There isn't even any "sweet talking" required.
You dial a number, go to the activation screen, give them the number
and they give you a number which you type in. They even wait to make
sure it accepted the number.

IF you've had to do a number of reinstalls it will raise a flag, so
you have to call a regular person, who takes you through the same
thing...You tell them why you are reactivating...New hard drive, or
new motherboard...what ever and they read a new code which you type

I think this machine has been reactivated about 7 times now., the one
to the right has never been activated, just registered. The one in
the shop has been activated 4 or 5 times.

All 4 computers here have OEM versions of XP Pro,

I built the computers and purchased 4 licensed copies of the OS.
All I have to do with these is connect via the internet to register
them. I can do this twice with each before I have to call for product

>> Bending over for someone at Microsoft isn't my idea of a consumer-friendly
>> method to "prevent" software piracy. (I use quotes, simply because the
>> hackers will bypass any copy protection scheme anyway. So, the copy
>> protection ends up hurting the legal owners, not the pirates.)

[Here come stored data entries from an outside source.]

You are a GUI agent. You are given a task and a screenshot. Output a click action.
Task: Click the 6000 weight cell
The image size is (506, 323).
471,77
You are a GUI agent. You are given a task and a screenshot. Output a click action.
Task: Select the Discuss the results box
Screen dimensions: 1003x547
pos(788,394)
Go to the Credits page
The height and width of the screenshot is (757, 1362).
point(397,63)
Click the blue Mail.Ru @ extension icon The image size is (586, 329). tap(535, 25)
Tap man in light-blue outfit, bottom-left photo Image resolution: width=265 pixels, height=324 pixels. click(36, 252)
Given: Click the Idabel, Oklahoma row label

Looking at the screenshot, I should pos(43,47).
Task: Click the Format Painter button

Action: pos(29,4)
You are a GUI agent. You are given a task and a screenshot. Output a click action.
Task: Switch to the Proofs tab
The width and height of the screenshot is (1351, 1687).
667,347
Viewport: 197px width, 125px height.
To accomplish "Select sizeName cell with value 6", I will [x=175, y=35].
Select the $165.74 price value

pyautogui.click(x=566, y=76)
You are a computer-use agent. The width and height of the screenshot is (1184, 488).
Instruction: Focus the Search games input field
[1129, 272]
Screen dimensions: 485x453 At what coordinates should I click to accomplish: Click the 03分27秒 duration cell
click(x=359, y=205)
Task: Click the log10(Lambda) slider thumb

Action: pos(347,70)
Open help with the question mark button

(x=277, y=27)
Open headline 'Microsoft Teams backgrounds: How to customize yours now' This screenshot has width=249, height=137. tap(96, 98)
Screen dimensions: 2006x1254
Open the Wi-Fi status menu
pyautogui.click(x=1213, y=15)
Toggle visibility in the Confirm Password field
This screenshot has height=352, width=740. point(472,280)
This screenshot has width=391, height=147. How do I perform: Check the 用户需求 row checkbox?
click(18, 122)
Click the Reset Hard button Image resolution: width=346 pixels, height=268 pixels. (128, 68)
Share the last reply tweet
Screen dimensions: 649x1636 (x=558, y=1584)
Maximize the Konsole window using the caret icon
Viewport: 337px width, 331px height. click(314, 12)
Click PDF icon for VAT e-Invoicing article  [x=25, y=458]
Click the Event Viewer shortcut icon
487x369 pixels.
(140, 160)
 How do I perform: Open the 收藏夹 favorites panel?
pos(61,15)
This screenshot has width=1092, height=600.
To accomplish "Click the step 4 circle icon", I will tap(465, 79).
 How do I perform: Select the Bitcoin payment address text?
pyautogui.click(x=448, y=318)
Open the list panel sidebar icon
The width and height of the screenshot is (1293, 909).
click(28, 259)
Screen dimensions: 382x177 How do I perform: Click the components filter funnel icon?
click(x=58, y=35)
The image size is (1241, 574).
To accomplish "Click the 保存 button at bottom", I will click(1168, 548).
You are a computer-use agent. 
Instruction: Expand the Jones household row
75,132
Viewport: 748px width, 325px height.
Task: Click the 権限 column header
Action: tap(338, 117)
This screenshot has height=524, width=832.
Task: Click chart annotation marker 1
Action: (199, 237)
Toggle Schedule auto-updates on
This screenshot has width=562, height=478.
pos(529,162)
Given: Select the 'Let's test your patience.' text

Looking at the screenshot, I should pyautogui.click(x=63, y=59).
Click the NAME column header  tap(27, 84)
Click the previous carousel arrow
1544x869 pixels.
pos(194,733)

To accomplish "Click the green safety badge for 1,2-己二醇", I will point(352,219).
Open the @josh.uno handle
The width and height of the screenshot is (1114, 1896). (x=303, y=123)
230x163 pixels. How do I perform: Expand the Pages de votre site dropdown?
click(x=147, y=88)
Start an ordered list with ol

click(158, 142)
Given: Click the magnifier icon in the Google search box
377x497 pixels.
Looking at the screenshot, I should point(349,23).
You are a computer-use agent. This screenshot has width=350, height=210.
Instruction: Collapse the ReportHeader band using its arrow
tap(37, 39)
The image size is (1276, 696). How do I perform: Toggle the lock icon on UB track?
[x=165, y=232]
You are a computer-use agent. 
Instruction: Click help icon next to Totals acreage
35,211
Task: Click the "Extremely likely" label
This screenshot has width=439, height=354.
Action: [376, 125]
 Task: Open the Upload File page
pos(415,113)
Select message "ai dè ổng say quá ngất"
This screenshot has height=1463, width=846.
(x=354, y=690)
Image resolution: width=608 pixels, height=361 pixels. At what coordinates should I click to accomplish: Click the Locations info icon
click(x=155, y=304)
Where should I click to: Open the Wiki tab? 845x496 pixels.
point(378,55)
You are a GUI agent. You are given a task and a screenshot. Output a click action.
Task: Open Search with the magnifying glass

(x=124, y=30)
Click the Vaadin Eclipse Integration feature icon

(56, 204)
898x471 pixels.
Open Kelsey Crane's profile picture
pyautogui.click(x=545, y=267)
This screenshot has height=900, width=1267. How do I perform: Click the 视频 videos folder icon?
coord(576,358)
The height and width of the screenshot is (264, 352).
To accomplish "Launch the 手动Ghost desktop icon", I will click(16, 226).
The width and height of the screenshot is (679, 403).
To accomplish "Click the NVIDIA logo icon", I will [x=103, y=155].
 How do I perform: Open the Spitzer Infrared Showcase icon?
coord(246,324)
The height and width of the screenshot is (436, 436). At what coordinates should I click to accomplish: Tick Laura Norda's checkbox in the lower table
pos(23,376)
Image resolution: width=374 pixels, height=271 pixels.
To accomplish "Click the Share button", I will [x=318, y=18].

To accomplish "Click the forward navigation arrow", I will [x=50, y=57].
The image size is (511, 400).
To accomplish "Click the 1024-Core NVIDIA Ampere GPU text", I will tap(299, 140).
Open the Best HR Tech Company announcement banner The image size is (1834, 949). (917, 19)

As I said above (the problem comes from the hardware vendor, not MS),
activation is very easy and there is no cost. (IF you have a copy of
the OS.) Even if you are going to install the OS on a different HD,
just use "Ghost".to put the contents of the original HD on the new
one. and when it requires activation just call MS. BUT if the system
came pre configured from the hardware manufacturer, upgrading may be
difficult or impossible.

IF the system hasn't been reactivated since new and that was a while
back the automated system will probably just give you a new code.

OTOH...The computer manufacturer *MAY* have installed some hooks
preventing you from using other hardware.

A friend who has a Dell computer was having trouble reinstalling the
OS. He asked me to take a look at it. So, I stuck the CD into the
drive on one of these computers. I didn't get any farther than that.
A big sign popped up on the screen and said "This computer can not be
identified. This disk will install only on the Dell system that it
came with", or something to that effect. So, it was most likely
looking for something in the BIOS.

As to copy protection...The OS was hacked before it was released to
the general public and was available on the internet.

However, don't expect the hacked version to be able to get all the
updates...Or better yet, down load and install service pack 1 to a
hacked copy of XP and then try to down load the newer updates. BUT
as a suggestion...Make a Ghost copy of your Hard Drive first <)
before installing SP-1


>It's an ugly method, and hardly foolproof, and it annoys users. Surely
>there is a better way, such as having the OS contact MS each time you go

It's very easy to use, but it does annoy me something fierce. OTOH
even at 3:00 or 4:00 AM on a week end you will find some one manning
the phones at MS. The whole operation should take less than 5

>online and identify the owner and number, and the computer
>information... Oh? You don't want that given out either? Someone has
>to trust someone, sometime.

That's a bit too much information. And with the reputation MS has
developed they rank pretty low on my integrity scale.

>Does anyone have a better suggestion for how MS can protect its profits,
>and users won't have to be inconvenienced?

Although I personally do not like the activation, it is simple, easy,
and takes very little time and I've had lots of practice using it.